Fragments Of Time

Happiness only real when shared.

Open Sourced my JavaScript Regular Expression Generator - RegexGen.js

RegexGen.js - JavaScript Regular Expression Generator

RegexGen.js is a JavaScript Regular Expression Generator that helps to construct complex regular expressions, inspired by JSVerbalExpressions.

The Problems

RegexGen.js tries to ease two problems.

  1. While creating a regular expression, it's hard to remember the correct syntax and what characters to escape.
  2. After done creating a regular expression, it's hard to read and remember what the regex do.

The Goals

RegexGen.js is designed to achieve the following goals.

  1. The written codes should be easy to read and easy to understand.
  2. The generated code should be as compact as possible, e.g., no redundant brackets and parentheses.
  3. No more character escaping reguired (except '\', or if you use regex overwrite.)
  4. If the generated code is not good enougth, bad parts can be easily replaced directly in the written codes.

Getting Started

The generator is exported as a regexGen() function.

To generate a regular expression, pass sub-expressions as parameters to the regexGen() function.

Sub-expressions as parameters which are separated by comma are concatenated together to form the whole regular expression.

Sub-expressions can either be a string, a number, a RegExp object, or any values generated by the owned functions of the regexGen() function object, i.e., the regex-generator() as the following informal BNF syntax.

Strings passed into the regexGen(), the text(), the maybe(), the anyCharOf() and the anyCharBut() functions, are always escaped as necessary, so you don't have to worry about which characters to escape.

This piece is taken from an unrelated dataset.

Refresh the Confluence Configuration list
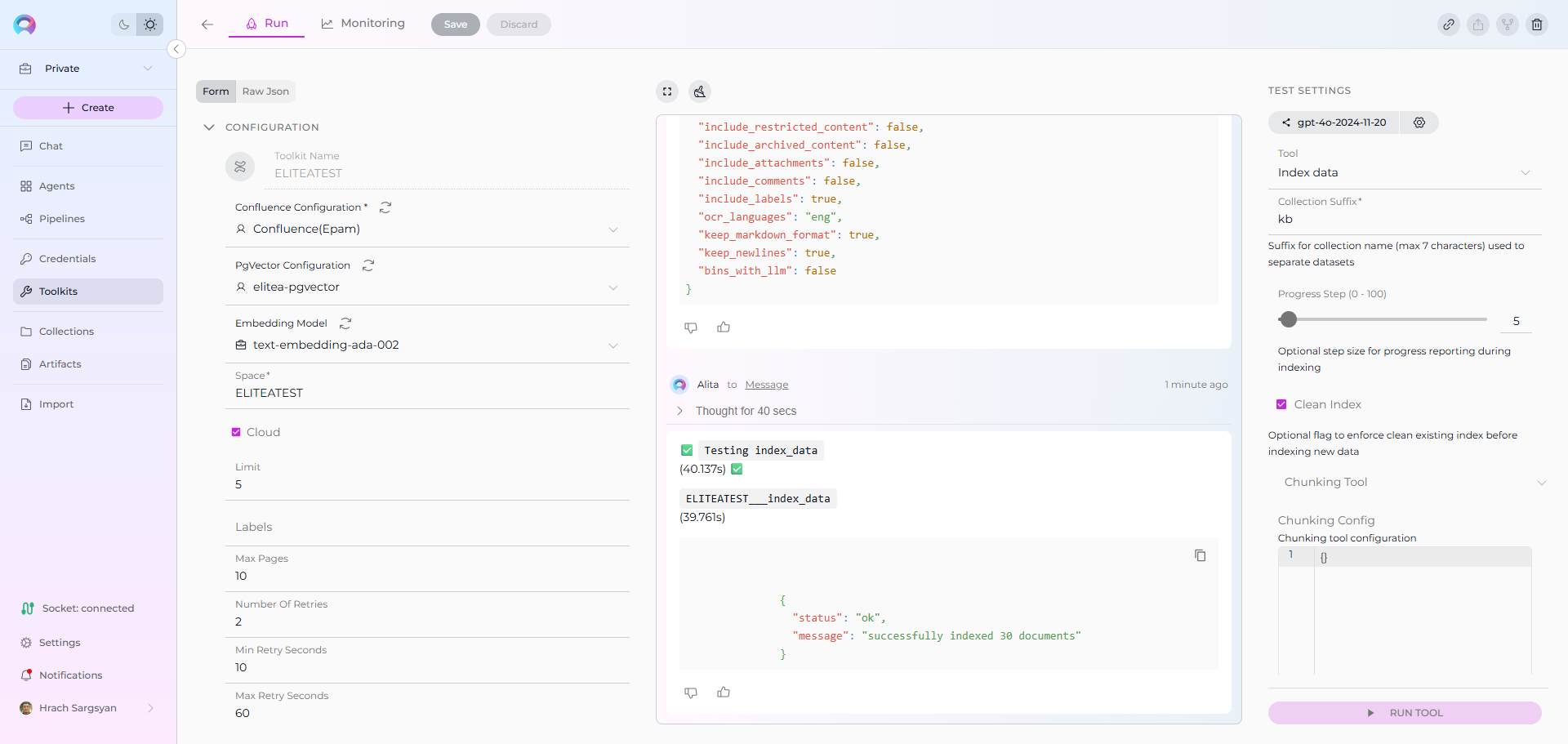The image size is (1568, 744). pos(385,207)

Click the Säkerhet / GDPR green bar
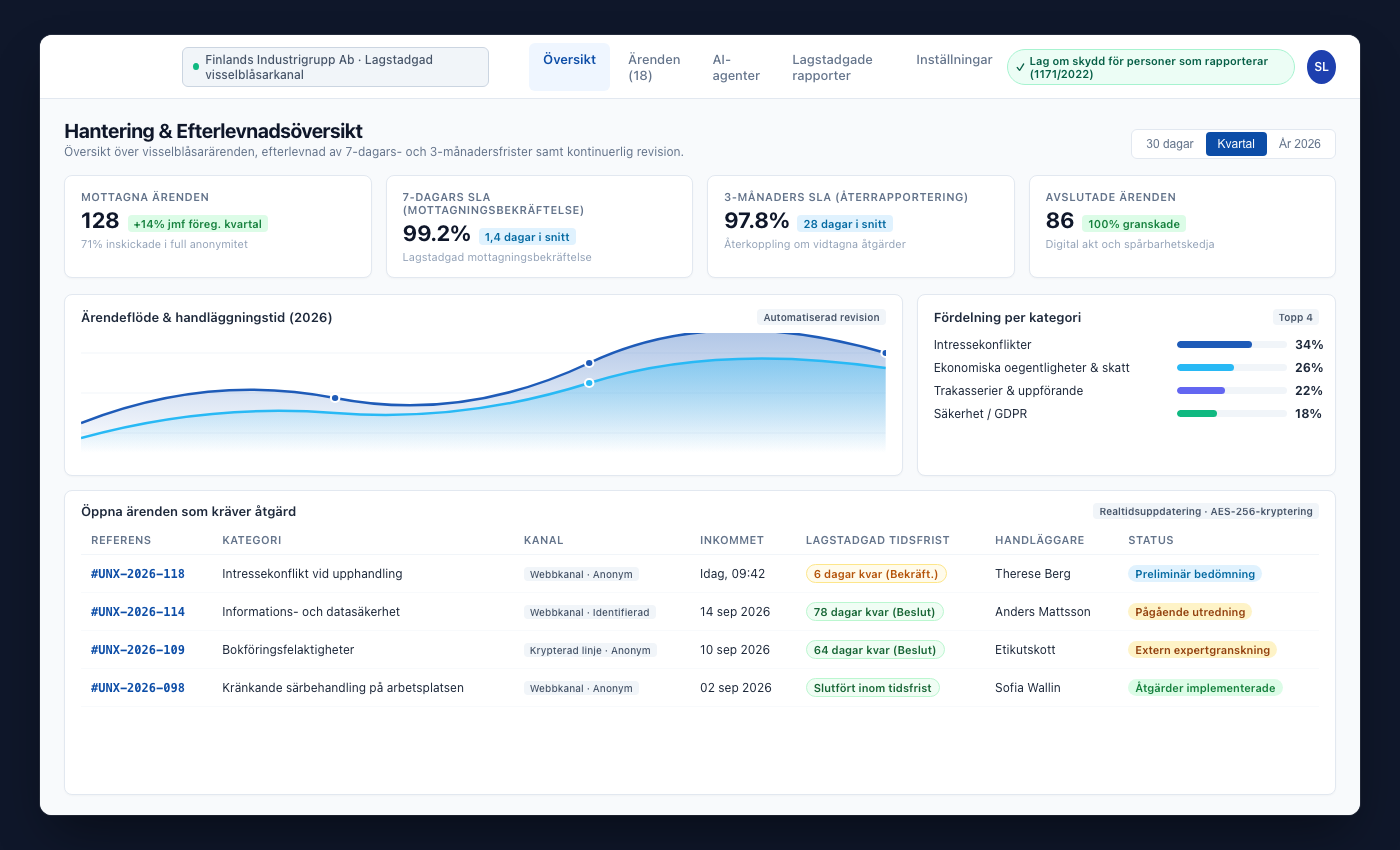click(1197, 413)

The result of calling the regexGen() function is a RegExp object.

The basic usage can be expressed as the following informal BNF syntax.

RegExp object = regexGen( sub-expression [, sub-expression ...] [, modifier ...] )

sub-expression ::= string | number | RegExp object | term

term ::= regex-generator() [.term-quantifier()] [.term-lookahead()]

regex-generator() ::= regexGen.startOfLine() | regexGen.endOfLine()
    | regexGen.wordBoundary() | regexGen.nonWordBoundary()
    | regexGen.text() | regexGen.maybe() | regexGen.anyChar() | regexGen.anyCharOf() | regexGen.anyCharBut()
    | regexGen.either() | regexGen.group() | regexGen.capture() | regexGen.sameAs()
    | regex() | ... (see regexGen.js for all termGenerator()s.)

term-quantifier() ::= .term-quantifier-generator() [.term-quantifier-modifier()]

term-quantifier-generator() ::= term.any() | term.many() | term.maybe() | term.repeat() | term.multiple()

term-quantifier-modifier() ::= term.greedy() | term.lazy() | term.reluctant()

term-lookahead() ::= term.contains() | term.notContains() | term.followedBy() | term.notFollowedBy()

modifier ::= regexGen.ignoreCase() | regexGen.searchAll() | regexGen.searchMultiLine()

Please check out regexgen.js and wiki for API documentations, and check out test.js for more examples.

Installation

If your are managing package dependencies with bower, your can install RegexGen.js using bower install command.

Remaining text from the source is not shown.